Data records:
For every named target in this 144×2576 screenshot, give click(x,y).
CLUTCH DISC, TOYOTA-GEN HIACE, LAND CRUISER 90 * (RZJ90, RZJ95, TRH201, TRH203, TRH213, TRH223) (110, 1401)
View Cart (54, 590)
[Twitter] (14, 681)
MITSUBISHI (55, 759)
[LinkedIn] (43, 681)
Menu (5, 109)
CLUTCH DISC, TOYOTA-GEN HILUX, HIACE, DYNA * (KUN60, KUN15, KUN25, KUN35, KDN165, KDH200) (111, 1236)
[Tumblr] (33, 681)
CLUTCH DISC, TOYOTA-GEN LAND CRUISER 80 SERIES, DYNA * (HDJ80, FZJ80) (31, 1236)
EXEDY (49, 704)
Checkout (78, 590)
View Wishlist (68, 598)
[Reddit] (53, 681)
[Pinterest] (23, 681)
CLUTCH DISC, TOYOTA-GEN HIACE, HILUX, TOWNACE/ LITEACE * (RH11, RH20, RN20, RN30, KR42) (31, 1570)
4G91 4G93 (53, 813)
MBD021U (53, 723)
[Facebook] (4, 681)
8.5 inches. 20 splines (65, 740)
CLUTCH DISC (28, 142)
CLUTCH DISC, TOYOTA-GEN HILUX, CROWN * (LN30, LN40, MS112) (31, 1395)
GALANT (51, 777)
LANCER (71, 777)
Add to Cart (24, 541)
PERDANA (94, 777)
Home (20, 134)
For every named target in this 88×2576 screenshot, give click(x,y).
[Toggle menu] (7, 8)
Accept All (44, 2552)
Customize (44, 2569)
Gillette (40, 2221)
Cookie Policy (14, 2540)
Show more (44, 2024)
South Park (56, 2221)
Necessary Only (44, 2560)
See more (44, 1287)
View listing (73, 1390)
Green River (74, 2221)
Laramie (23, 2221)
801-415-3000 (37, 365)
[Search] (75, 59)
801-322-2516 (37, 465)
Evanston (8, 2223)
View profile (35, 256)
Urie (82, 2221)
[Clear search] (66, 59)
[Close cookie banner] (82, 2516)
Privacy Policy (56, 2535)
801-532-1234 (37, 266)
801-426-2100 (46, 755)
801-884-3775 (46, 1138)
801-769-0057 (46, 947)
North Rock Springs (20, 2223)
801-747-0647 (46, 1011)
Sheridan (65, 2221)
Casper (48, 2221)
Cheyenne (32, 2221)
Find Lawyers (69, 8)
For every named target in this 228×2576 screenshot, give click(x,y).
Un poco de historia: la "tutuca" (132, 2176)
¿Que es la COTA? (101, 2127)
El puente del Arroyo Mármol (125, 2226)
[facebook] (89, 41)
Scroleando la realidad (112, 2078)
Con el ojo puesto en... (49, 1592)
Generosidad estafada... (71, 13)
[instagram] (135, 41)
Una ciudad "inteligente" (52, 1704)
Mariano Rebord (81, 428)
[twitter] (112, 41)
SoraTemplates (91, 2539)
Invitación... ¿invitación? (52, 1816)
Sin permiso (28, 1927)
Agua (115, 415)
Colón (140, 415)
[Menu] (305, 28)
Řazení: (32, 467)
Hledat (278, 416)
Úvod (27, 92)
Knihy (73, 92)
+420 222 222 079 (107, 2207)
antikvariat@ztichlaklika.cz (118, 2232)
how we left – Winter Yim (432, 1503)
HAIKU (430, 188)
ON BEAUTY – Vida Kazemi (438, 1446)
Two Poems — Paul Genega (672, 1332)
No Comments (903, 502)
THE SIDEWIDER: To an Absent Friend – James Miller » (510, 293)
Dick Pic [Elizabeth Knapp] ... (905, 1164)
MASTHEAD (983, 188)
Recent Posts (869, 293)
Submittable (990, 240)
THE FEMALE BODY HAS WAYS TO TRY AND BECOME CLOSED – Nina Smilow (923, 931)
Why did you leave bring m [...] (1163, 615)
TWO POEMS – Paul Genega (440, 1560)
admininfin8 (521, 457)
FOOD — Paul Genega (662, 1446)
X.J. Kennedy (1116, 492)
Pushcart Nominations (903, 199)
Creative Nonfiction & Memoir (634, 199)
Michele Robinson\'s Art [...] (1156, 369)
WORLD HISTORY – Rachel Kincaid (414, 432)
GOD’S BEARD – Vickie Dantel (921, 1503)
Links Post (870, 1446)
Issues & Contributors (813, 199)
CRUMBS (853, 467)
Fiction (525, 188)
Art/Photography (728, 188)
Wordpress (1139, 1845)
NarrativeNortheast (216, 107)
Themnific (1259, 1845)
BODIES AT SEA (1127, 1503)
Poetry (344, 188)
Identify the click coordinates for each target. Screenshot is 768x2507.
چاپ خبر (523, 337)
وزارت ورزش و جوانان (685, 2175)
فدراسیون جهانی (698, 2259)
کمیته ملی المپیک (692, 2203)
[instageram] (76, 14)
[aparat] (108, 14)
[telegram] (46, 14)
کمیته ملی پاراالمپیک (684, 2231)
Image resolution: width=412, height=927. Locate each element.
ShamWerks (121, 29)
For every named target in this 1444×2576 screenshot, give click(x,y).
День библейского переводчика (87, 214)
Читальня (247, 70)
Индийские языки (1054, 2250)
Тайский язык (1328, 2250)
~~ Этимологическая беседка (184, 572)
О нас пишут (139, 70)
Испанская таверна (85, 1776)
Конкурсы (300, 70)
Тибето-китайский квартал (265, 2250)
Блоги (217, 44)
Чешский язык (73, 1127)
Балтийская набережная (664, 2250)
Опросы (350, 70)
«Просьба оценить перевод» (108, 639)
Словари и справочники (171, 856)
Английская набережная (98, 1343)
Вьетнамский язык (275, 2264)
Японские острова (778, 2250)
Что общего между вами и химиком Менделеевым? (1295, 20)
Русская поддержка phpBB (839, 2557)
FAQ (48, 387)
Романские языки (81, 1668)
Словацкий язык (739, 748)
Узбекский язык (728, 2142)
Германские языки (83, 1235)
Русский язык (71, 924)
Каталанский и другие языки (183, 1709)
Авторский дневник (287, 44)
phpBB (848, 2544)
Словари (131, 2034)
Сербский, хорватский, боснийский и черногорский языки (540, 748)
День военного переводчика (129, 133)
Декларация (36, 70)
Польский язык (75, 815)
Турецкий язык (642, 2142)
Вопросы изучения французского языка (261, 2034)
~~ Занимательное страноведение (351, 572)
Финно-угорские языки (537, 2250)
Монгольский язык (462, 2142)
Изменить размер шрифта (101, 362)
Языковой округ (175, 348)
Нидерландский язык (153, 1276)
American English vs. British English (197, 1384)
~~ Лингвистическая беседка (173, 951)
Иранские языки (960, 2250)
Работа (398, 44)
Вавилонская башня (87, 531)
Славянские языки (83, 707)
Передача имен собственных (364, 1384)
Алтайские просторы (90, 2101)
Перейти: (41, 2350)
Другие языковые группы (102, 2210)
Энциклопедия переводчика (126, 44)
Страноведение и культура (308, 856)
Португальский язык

About this task:
In the listing above, find the line with "Dick Pic [Elizabeth Knapp] ... (905, 1164)" and the line with "Турецкий язык (642, 2142)", then print exactly those lines and every line between them.

Task answer:
Dick Pic [Elizabeth Knapp] ... (905, 1164)
MASTHEAD (983, 188)
Recent Posts (869, 293)
Submittable (990, 240)
THE FEMALE BODY HAS WAYS TO TRY AND BECOME CLOSED – Nina Smilow (923, 931)
Why did you leave bring m [...] (1163, 615)
TWO POEMS – Paul Genega (440, 1560)
admininfin8 (521, 457)
FOOD — Paul Genega (662, 1446)
X.J. Kennedy (1116, 492)
Pushcart Nominations (903, 199)
Creative Nonfiction & Memoir (634, 199)
Michele Robinson\'s Art [...] (1156, 369)
WORLD HISTORY – Rachel Kincaid (414, 432)
GOD’S BEARD – Vickie Dantel (921, 1503)
Links Post (870, 1446)
Issues & Contributors (813, 199)
CRUMBS (853, 467)
Fiction (525, 188)
Art/Photography (728, 188)
Wordpress (1139, 1845)
NarrativeNortheast (216, 107)
Themnific (1259, 1845)
BODIES AT SEA (1127, 1503)
Poetry (344, 188)
Identify the click coordinates for each target. Screenshot is 768x2507.
چاپ خبر (523, 337)
وزارت ورزش و جوانان (685, 2175)
فدراسیون جهانی (698, 2259)
کمیته ملی المپیک (692, 2203)
[instageram] (76, 14)
[aparat] (108, 14)
[telegram] (46, 14)
کمیته ملی پاراالمپیک (684, 2231)
Image resolution: width=412, height=927. Locate each element.
ShamWerks (121, 29)
For every named target in this 1444×2576 screenshot, give click(x,y).
День библейского переводчика (87, 214)
Читальня (247, 70)
Индийские языки (1054, 2250)
Тайский язык (1328, 2250)
~~ Этимологическая беседка (184, 572)
О нас пишут (139, 70)
Испанская таверна (85, 1776)
Конкурсы (300, 70)
Тибето-китайский квартал (265, 2250)
Блоги (217, 44)
Чешский язык (73, 1127)
Балтийская набережная (664, 2250)
Опросы (350, 70)
«Просьба оценить перевод» (108, 639)
Словари и справочники (171, 856)
Английская набережная (98, 1343)
Вьетнамский язык (275, 2264)
Японские острова (778, 2250)
Что общего между вами и химиком Менделеевым? (1295, 20)
Русская поддержка phpBB (839, 2557)
FAQ (48, 387)
Романские языки (81, 1668)
Словацкий язык (739, 748)
Узбекский язык (728, 2142)
Германские языки (83, 1235)
Русский язык (71, 924)
Каталанский и другие языки (183, 1709)
Авторский дневник (287, 44)
phpBB (848, 2544)
Словари (131, 2034)
Сербский, хорватский, боснийский и черногорский языки (540, 748)
День военного переводчика (129, 133)
Декларация (36, 70)
Польский язык (75, 815)
Турецкий язык (642, 2142)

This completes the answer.